To serve, run a hot knife around pan sides to loosen cake; release pan sides.

 Adapted from Epicurious


Milk Chocolate-Peanut Butter-Toffee Brownies


There are very few American desserts in my opinion that are more iconic than the brownie (yeah-yeah….some would say Apple Pie but that’s just too cliche 🙂 )

Now the texture of a Brownie can truly vary from one person to the next. Some prefer the cake-like approach, whereas I enjoy the dense-chewy brownie. I also love the crunchy bits that the corner squares offer—mmm, good!

So, when the BF and I decided to make a triple feature at the drive-in movies one evening, I immediately began whipping up a batch of brownies to pack with us. I decided to kick up my “go-to” milk chocolate brownie batter by adding some toffee chips and peanut butter. Because as my girl Ina Garten would say, “How bad could that be?” 🙂

And they were OH-SO-GOOD!! Gooey, chocolatey, decadent…..and the bits of toffee added such a great texture. I’m wondering why I didn’t think of this earlier! But at least we’ve got it now and I’m more than happy to share the goodness.

So friends, pour yourself a nice icy-cold glass of milk and tuck into one of these brownies. You won’t regret it! 🙂



Milk Chocolate-Peanut Butter-Toffee Brownies
Makes 9, 3 inch Brownies

½ Cup Unsalted butter
1½ Cups Milk Chocolate Chips, plus ¼ Cup reserved (I used Ghirardelli Chips)
½ Cup Toffee Chips
½ Cup Smooth Peanut Butter, plus1Tablespoon Water
¾ Cup Packed Light Brown Sugar
½ Tablespoon Vanilla Extract
2 Large Eggs
¾ Cup All-Purpose Flour
1 Tablespoon Unsweetened Cocoa Powder
¼ Teaspoon Salt
¼ Teaspoon Baking Powder

Preheat oven to 350 degrees. Line a 9 inch square baking pan with parchment paper for easy removal. Cover parchment paper with cooking spray.

In a heatproof bowl, melt butter and 1½ cups milk chocolate chips in the microwave until smooth.

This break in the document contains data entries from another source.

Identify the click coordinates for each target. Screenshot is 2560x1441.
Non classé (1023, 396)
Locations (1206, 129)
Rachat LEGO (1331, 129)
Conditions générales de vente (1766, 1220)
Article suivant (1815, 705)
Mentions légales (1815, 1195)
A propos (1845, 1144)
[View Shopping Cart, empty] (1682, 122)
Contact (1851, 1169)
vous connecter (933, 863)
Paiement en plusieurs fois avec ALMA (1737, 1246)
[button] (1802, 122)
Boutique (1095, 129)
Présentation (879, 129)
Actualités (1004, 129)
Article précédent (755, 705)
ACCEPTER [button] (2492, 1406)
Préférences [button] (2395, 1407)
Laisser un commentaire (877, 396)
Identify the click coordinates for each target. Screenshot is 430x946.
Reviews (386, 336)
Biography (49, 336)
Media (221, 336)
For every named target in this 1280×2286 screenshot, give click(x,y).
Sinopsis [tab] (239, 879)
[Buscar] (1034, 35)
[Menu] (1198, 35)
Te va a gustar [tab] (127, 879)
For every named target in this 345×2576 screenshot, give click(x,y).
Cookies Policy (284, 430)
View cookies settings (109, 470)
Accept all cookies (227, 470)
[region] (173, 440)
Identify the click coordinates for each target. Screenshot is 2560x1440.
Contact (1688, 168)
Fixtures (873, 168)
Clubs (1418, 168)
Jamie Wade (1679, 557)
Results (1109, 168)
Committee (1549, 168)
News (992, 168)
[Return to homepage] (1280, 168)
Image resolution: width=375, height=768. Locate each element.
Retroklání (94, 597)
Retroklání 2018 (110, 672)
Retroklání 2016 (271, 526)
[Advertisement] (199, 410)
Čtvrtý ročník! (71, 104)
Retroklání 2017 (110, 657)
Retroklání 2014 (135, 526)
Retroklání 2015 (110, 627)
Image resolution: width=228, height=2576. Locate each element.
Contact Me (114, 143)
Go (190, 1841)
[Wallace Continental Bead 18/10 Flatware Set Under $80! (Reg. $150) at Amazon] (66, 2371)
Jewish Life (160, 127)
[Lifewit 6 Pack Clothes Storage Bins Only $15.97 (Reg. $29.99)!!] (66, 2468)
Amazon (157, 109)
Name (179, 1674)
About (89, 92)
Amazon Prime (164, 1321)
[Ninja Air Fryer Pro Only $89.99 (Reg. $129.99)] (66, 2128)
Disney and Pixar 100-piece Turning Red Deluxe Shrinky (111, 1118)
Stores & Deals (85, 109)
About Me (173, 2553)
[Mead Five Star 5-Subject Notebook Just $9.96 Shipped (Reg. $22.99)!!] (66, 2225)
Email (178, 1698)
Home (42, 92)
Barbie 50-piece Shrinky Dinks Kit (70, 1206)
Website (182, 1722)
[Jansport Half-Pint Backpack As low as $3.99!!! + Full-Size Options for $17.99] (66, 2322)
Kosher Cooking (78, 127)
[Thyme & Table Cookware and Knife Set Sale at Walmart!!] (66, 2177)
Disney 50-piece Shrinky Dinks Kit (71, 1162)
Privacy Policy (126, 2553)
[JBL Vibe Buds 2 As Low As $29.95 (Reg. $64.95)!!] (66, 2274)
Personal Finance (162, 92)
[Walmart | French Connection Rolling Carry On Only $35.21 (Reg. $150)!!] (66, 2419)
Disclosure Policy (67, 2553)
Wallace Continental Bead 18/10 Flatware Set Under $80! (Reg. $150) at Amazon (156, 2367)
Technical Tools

Do this in 20 second intervals, stirring in between to ensure that you do not scorch the chocolate. Cool the chocolate mixture until room temperature. Stir in brown sugar and vanilla. Add eggs 1 at a time, beating well after each addition, until mixture is glossy and smooth.

Whisk together remaining ingredients and combine with chocolate mixture. Stir in remaining ¼ cup chocolate chips and toffee chips. Spread batter evenly in pan. Mix peanut butter and water in a heatproof bowl. Microwave for 15 seconds to thoroughly incorporate both ingredients. Drizzle peanut butter mixture on top of the brownie batter. Using the tip of a pairing knife, create swirls of the peanut butter. Do not over mix, as you want to keep the peanut butter visible.

Bake for 25 to 30 minutes or until a toothpick inserted comes up mostly clean.  Cool in pan for at least 10 minutes and cut into 3 inch squares.